[What you are asked to do] Tally the lines in the entries below that contain the string "pixels". Reply with the number alone.

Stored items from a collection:
....

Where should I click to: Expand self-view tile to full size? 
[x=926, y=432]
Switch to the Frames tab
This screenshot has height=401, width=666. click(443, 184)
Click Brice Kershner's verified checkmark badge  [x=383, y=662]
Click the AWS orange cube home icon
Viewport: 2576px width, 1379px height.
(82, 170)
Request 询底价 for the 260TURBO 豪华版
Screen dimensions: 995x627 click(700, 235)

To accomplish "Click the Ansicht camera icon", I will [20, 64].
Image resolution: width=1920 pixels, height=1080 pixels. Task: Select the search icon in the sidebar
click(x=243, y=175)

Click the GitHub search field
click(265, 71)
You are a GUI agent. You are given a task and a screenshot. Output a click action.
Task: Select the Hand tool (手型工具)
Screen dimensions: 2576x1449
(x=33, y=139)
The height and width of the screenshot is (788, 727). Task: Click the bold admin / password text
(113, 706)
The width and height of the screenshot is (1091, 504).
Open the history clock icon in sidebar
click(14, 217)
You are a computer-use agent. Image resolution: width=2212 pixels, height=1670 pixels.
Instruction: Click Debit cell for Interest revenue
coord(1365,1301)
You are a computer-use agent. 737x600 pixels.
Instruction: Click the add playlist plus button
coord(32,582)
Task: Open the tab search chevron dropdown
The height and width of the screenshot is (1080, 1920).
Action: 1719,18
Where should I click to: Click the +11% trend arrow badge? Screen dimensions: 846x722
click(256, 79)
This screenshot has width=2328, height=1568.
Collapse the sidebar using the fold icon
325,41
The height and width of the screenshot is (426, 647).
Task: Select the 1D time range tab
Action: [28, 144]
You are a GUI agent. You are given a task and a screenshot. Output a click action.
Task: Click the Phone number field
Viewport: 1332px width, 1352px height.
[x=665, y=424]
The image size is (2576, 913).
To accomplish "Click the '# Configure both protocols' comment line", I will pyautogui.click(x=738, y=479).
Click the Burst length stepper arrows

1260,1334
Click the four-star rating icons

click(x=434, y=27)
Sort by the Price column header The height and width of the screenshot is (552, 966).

....

[Result for this exercise] 3